NCJ Number
187055
Journal
Intelligence Report Issue: 100 Dated: Fall 2000 Pages: 16-23
Editor(s)
Mark Potok
Date Published
2000
Length
8 pages
Annotation
This article profiles the beliefs and practices of the New Black Panther Party, which focuses on hate rhetoric about Jews and whites.
Abstract
The New Black Panther Party appears to be a federation of as many as 35 chapters in at least 13 cities, with informal but important links to certain black Muslims and other small black groups. The party's overall ideology, as well as the uniformity of that ideology within the party, is difficult to assess. Some local leaders seem far less radical against whites and less anti-Semitic than their national spokesmen.

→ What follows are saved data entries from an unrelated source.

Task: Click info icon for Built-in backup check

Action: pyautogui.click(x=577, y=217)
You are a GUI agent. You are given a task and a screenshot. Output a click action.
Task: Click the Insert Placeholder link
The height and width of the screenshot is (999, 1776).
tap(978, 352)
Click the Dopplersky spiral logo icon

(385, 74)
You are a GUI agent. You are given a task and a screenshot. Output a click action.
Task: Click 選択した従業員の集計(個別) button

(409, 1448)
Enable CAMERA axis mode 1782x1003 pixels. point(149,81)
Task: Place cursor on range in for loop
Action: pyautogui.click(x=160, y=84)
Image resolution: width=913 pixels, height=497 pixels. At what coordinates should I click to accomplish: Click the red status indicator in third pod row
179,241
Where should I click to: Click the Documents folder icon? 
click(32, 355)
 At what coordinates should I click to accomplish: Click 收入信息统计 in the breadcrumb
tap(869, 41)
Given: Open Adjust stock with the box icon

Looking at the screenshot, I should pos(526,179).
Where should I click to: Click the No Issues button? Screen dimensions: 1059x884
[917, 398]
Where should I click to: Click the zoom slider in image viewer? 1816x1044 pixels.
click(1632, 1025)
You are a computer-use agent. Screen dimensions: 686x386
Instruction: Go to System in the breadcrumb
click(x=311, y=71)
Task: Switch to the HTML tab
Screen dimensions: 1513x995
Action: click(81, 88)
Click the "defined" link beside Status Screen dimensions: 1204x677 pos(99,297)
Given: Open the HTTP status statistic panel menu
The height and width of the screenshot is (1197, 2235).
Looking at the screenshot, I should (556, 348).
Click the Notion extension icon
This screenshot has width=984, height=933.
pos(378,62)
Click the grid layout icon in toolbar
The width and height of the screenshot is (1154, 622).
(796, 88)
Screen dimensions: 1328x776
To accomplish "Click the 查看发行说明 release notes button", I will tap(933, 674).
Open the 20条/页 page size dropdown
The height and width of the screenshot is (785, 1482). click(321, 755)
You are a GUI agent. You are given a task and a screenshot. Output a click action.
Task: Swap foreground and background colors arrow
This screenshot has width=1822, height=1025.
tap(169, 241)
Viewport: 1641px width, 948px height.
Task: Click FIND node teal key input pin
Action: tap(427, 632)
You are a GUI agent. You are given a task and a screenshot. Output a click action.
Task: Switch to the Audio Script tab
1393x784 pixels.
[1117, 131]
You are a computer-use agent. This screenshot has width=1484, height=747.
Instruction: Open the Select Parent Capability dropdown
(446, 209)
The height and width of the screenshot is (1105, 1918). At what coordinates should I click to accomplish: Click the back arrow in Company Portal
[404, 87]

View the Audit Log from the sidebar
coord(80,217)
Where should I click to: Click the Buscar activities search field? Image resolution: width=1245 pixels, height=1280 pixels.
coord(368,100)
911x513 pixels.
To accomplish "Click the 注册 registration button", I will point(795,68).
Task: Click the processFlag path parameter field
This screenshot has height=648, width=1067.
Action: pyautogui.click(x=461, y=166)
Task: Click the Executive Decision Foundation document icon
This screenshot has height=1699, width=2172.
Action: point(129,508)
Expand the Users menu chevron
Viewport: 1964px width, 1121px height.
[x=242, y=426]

One version of the new Panthers' platform, drawn from a 1997 web site, is similar to the original Panthers' tenets, but with a key difference; whereas, the original Panthers demanded "an end to the robbery by the capitalists of our black and oppressed communities," the new party calls for "an end to robbery by the white man." Khalid Muhammad, who first appeared publicly as the new Panthers' leader at a demonstration in 1998, had long been known as the leading spokesman for the black separatists Nation of Islam, before he lost that post after strong criticism for his violently hateful speeches. He has since launched repeated diatribes against "white devil crackers," "bloodsucking Jews," and "faggots." In the fall of 2000 in a Detroit speech, he stated that "There's only two kinds of white folks, there's only two kinds, bad white folks and worse white folks. ... [Malcolm X] said if you find one good, kill him first, before he turns bad. Because he's only faking." The Dallas chapter of the new Panthers had early indications of the new party's radical direction. In May 1993, two of its leaders organized a demonstration reportedly calling for separation of the races and the overthrow of the U.S. Government. The new Panthers have organized protests against the Klan. The most public activities of the Panthers have been seen in Muhammad's organization of Million Youth Marches, held in Harlem, NY, in each of the last 3 years; however, the declining attendance at these marches has not helped the Panther image as a powerful organization. The new Panthers has not gained the support of millions of black people, and it has angered whites, Jews, and most blacks, who view it as fundamentally racist. It has left a bitter taste with some of the communities that its members, guns in hand, purport to be helping.